Of course, some clients and more than a few counselors will turn off when the subject of “surrender” comes up. Make it a primary goal of treatment?  Really?  A cognitive whiteboard exercise, combined with group processing, can only hope to awaken some patients to their internal sense of the needed change. To give them a direction that makes sense to them.  Yet the act of surrender seems to be a fundamental acceptance of reality, a transition from resistance to non-resistance. At the deepest level of “schema,” not mere thought or intellectual insight.  The word “change” does not seem to quite do justice to this transformation of the person’s orientation toward reality.  It is not just “behavior” that changes.  It is the person.
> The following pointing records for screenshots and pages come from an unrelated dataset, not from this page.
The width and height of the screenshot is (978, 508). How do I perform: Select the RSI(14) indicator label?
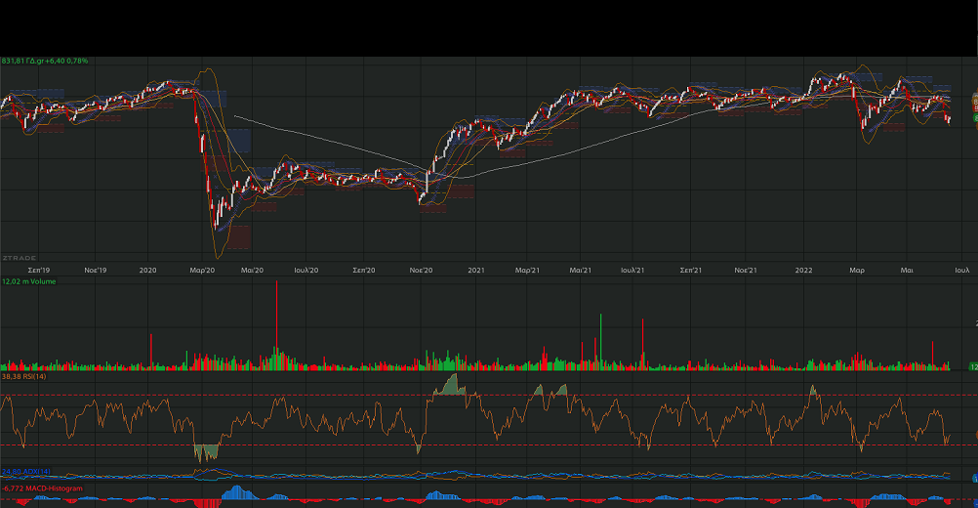coord(24,376)
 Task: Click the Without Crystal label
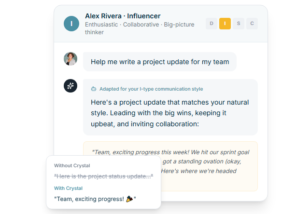(72, 165)
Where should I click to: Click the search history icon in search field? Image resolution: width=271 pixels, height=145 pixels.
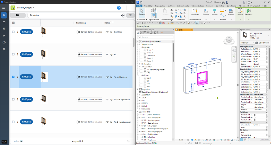tap(122, 15)

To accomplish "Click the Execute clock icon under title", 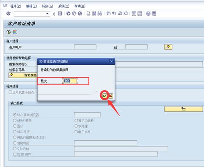I will coord(9,32).

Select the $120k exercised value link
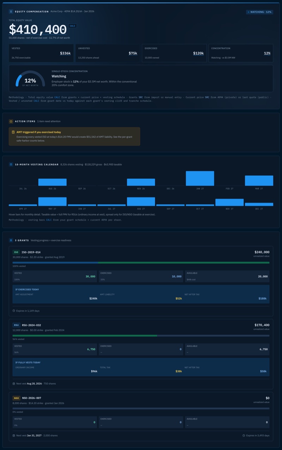(198, 53)
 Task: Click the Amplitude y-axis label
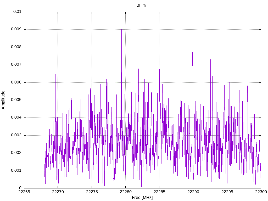point(3,100)
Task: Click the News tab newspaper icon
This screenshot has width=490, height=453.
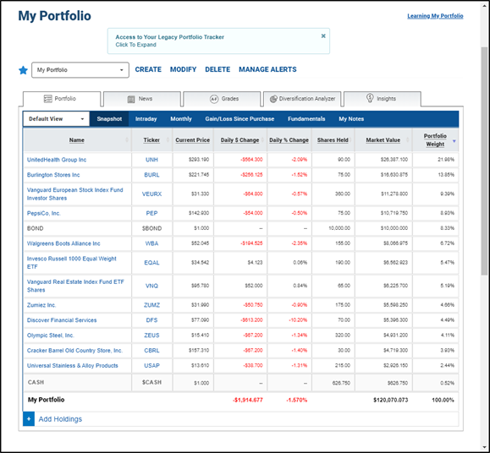Action: (131, 99)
As the AA newcomer is so often told, “You only need to change one thing – everything!”

– 30 –

 

 

References

  1. DuWors, G.M. “Expletive Deleted, A group Motivational Exercise.”  Counselor Magazine, 2010/Nov-Dec
  2. Miller, W.R. & Rollnick, S. (2002). Motivational Interviewing, Preparing People for Change.  New York, NY: The Guilford Press.
  3.  Alcoholics Anonymous, The Story of How Many Thousands of Men and Women Have Recovered from Alcoholism. New York, Anonymous (2001).
  4. Beck, A.T., Wright, F.D., Newman, C.F., & Liese, B.S. (1993). Cognitive Therapy of Substance Abuse. New York, NY: The Guilford Press.
  5. Tiebout, Harry.  “The Ego Factors in Surrender In Alcoholism.” Quarterly Journal of Studies in alcoholism, Volume 15, pp 610-621,1954.